Data in this exercise -
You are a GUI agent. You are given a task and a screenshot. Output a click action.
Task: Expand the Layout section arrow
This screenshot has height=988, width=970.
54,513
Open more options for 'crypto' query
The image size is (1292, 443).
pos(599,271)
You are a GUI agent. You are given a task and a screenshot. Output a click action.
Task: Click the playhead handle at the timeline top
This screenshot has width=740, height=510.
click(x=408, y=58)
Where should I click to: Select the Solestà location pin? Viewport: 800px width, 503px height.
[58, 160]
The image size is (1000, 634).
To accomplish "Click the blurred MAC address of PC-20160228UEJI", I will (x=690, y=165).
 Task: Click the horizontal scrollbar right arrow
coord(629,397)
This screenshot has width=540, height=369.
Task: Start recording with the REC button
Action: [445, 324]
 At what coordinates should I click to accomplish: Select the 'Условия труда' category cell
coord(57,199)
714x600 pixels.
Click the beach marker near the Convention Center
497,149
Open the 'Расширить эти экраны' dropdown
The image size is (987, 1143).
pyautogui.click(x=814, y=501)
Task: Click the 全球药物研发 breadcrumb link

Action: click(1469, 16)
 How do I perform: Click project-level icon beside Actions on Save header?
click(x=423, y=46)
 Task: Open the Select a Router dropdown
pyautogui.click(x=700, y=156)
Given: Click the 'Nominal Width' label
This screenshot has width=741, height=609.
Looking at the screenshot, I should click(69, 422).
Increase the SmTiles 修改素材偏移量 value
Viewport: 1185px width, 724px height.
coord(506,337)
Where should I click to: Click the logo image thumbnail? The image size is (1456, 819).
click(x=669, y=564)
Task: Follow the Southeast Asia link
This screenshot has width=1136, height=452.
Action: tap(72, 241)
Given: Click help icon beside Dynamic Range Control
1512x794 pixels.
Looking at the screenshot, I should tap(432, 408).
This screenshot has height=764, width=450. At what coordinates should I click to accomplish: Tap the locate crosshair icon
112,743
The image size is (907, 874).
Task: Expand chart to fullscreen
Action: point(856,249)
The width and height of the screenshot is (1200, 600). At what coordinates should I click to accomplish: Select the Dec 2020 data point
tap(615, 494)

Exercise -
Whatever is in the entries above, write it out exactly.

Solved problem -
You are a GUI agent. You are given a task and a screenshot. Output a click action.
Task: Expand the Layout section arrow
This screenshot has height=988, width=970.
54,513
Open more options for 'crypto' query
The image size is (1292, 443).
pos(599,271)
You are a GUI agent. You are given a task and a screenshot. Output a click action.
Task: Click the playhead handle at the timeline top
This screenshot has width=740, height=510.
click(x=408, y=58)
Where should I click to: Select the Solestà location pin? Viewport: 800px width, 503px height.
[58, 160]
The image size is (1000, 634).
To accomplish "Click the blurred MAC address of PC-20160228UEJI", I will (x=690, y=165).
 Task: Click the horizontal scrollbar right arrow
coord(629,397)
This screenshot has width=540, height=369.
Task: Start recording with the REC button
Action: [445, 324]
 At what coordinates should I click to accomplish: Select the 'Условия труда' category cell
coord(57,199)
714x600 pixels.
Click the beach marker near the Convention Center
497,149
Open the 'Расширить эти экраны' dropdown
The image size is (987, 1143).
pyautogui.click(x=814, y=501)
Task: Click the 全球药物研发 breadcrumb link

Action: click(1469, 16)
 How do I perform: Click project-level icon beside Actions on Save header?
click(x=423, y=46)
 Task: Open the Select a Router dropdown
pyautogui.click(x=700, y=156)
Given: Click the 'Nominal Width' label
This screenshot has width=741, height=609.
Looking at the screenshot, I should click(69, 422).
Increase the SmTiles 修改素材偏移量 value
Viewport: 1185px width, 724px height.
coord(506,337)
Where should I click to: Click the logo image thumbnail? The image size is (1456, 819).
click(x=669, y=564)
Task: Follow the Southeast Asia link
This screenshot has width=1136, height=452.
Action: tap(72, 241)
Given: Click help icon beside Dynamic Range Control
1512x794 pixels.
Looking at the screenshot, I should tap(432, 408).
This screenshot has height=764, width=450. At what coordinates should I click to accomplish: Tap the locate crosshair icon
112,743
The image size is (907, 874).
Task: Expand chart to fullscreen
Action: point(856,249)
The width and height of the screenshot is (1200, 600). At what coordinates should I click to accomplish: Select the Dec 2020 data point
tap(615, 494)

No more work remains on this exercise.